Bumi Sarasah adalah bumi
bagi flora dan fauna Talamau. Kala itu, Talamau terasa privilege karena nihilnya
para pendaki selain kami. Pagi yang cerah, namun muram sesaat ketika mendapati
lubang kecil yang membelalakkan mata saya, yakni adanya bekas penyusupan tikus
gunung ke dalam tenda logistik.
Saya lupa mengecek kembali tingkat keamanan kala
memasukkan sebagian logistik ke dalam tenda. Seharusnya logistik mesti dipacking
kembali ke dalam keril, namun saya kelupaan melakukannya. Naas, namanya
tikus selalu saja datang meneror. Bang Miji pun terkejut karena tenda tersebut
adalah milik ia yang sudah dipunyai sejak lama.
Tengah rehat di jalur menuju pos Paninjauan. |
Namun dari itu, kejadian di awal kami jadikan pelajaran
perjalanan tentang bagaimana merelakan sesuatu yang sudah terjadi. Sehabis
menjemur pakaian, tak lama Wawan terjaga yang disusul oleh Bang Fidyan dan Bang
Miji. Sebelum memasak sarapan, kesepakatan yang hendak saya sampaikan urung diutarakan
karena agaknya akan mengganggu
ketenangan pagi.
Tepat pukul delapan semua benar-benar dalam keadaan bugar
untuk beraktivitas. Kesibukan masing-masing mulai dikerjakan. Mulai merapikan
perlengkapan tidur, menyiapkan minuman hangat, membersihkan alat masak hingga menuju
ke mata air yang tak jauh dari areal camp guna mengambil air cadangan yang
tentunya, semua dikerjakan atas kerja sama tim.
Satu jam selang itu sarapan sudah bisa disantap. Sambil
berjemur di dekat sebuah pohon depan tenda, masing kami mulai mengambil jatah
makan. Kemudian saya memilih duduk makan di pohon yang tengah disiram cahaya
surga dari langit bersama Bang Fidyan yang berkisah tentang perjalanan masa
kuliahnya di Universitas Muhammadiyah Malang. Mulai saat ia masih menjadi
mahasiswa baru, hingga akhir dan perkenalannya dengan para jurnalis Malang.
Satu hal yang masih saya ingat ketika pernyataan
terang-terangan beliau untuk tidak ingin bergaul dengan orang Minang di
rantauan. Alasannya tentu hak dan kebebasan beliau karena hal ini berangkat
dari pengalaman pahit Ayahnya. Jika pun saya ceritakan, rasanya akan
menggantung dan menyebabkan tafsiran meluas. Lebih baik mengganti topik lain
mengenai beliau.
Mengenai skripsi, ia memilih untuk menelisik kebudayaan
di Jawa Timuran.
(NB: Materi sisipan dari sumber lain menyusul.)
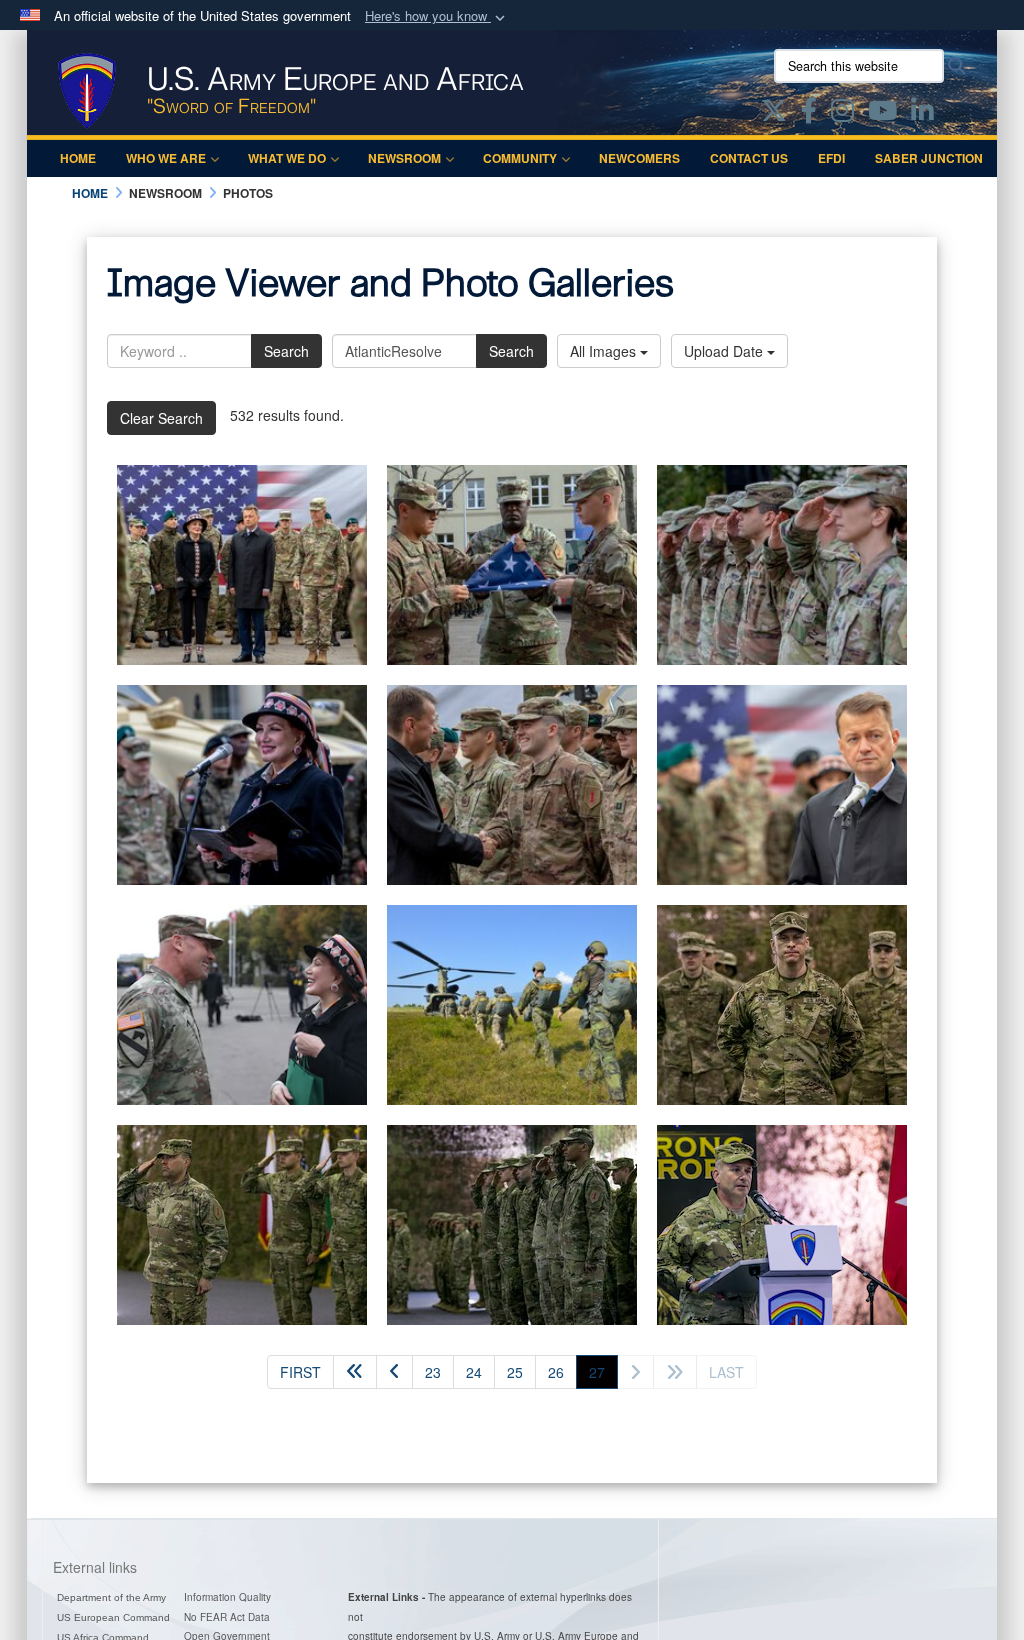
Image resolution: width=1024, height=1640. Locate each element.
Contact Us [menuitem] (749, 158)
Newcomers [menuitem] (639, 158)
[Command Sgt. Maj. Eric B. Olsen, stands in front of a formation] (782, 1005)
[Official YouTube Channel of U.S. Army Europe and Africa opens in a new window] (882, 114)
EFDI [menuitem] (831, 158)
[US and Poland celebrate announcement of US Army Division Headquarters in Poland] (242, 565)
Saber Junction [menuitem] (929, 158)
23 (433, 1372)
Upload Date (725, 351)
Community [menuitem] (520, 158)
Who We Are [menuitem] (166, 158)
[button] (437, 16)
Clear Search (161, 418)
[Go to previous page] (394, 1372)
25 (515, 1372)
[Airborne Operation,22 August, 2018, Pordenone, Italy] (512, 1005)
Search (286, 351)
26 (556, 1372)
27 (603, 1371)
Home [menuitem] (78, 158)
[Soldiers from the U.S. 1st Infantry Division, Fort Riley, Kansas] (512, 1225)
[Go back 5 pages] (355, 1372)
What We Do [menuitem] (287, 158)
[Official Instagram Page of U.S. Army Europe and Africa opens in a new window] (842, 114)
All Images (605, 351)
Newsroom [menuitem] (404, 158)
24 (474, 1372)
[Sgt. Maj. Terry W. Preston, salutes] (242, 1225)
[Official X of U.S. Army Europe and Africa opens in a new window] (774, 114)
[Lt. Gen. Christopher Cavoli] (782, 1225)
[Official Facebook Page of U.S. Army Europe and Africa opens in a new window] (809, 114)
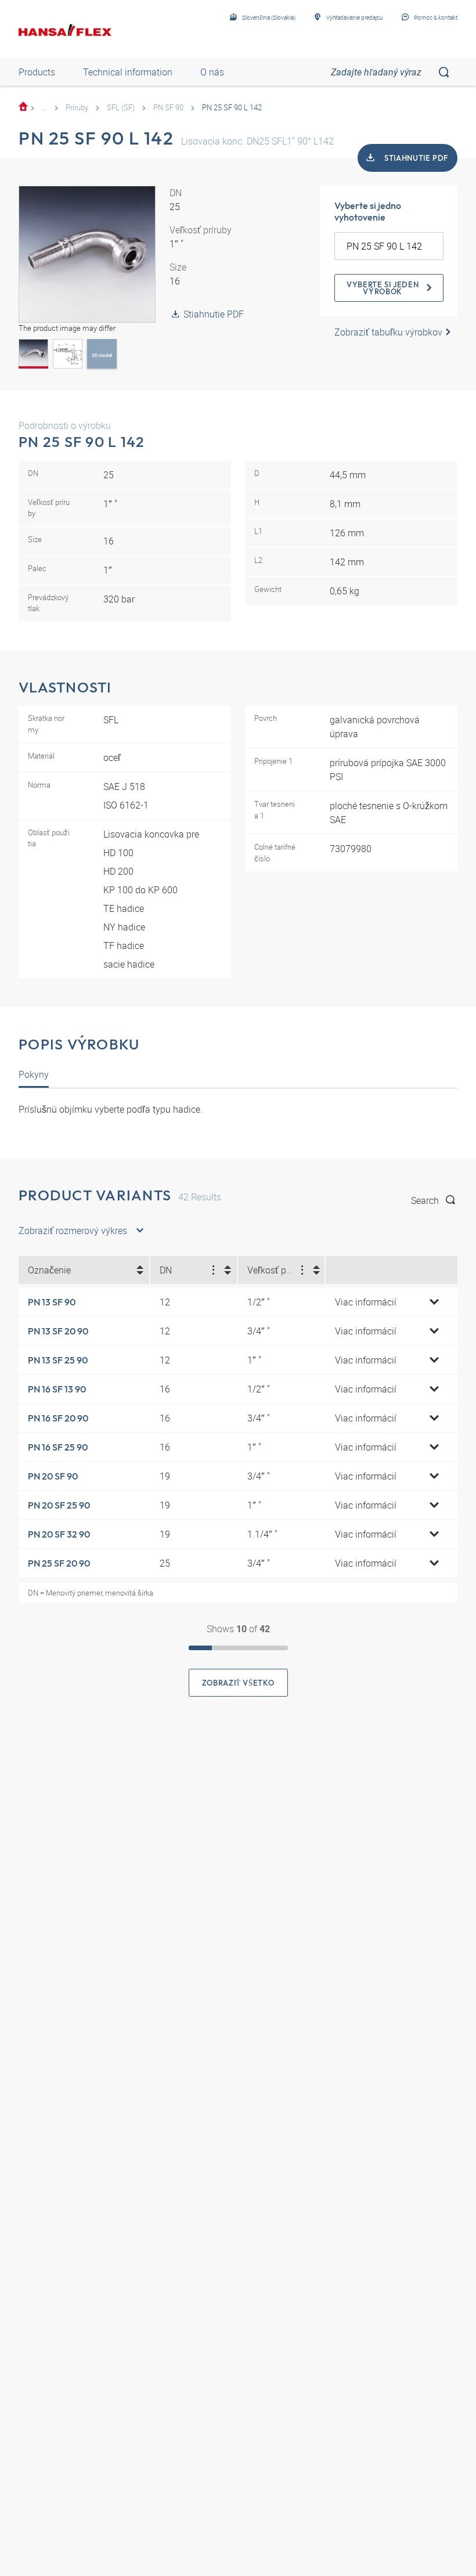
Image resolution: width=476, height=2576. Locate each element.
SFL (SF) (121, 107)
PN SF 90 (168, 107)
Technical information (127, 72)
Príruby (77, 107)
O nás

Tak main-main, butuh waktu yang cukup lama untuk meriset
segala aspek yang ada. Singkatnya, ia terjun ke masyarakat untuk mendapatkan
data yang bagi beliau adalah keseruan tersendiri karena bisa membaur dan
menjelajah tentunya. Saat itu makan ditutup dengan pesan; “nanti kalau Raja
kembali ke Jogja, membaurlah bersama Kawan-kawan jurnalis,” pungkasnya.
Setelah makan kami kembali duduk bersama saling bercerita.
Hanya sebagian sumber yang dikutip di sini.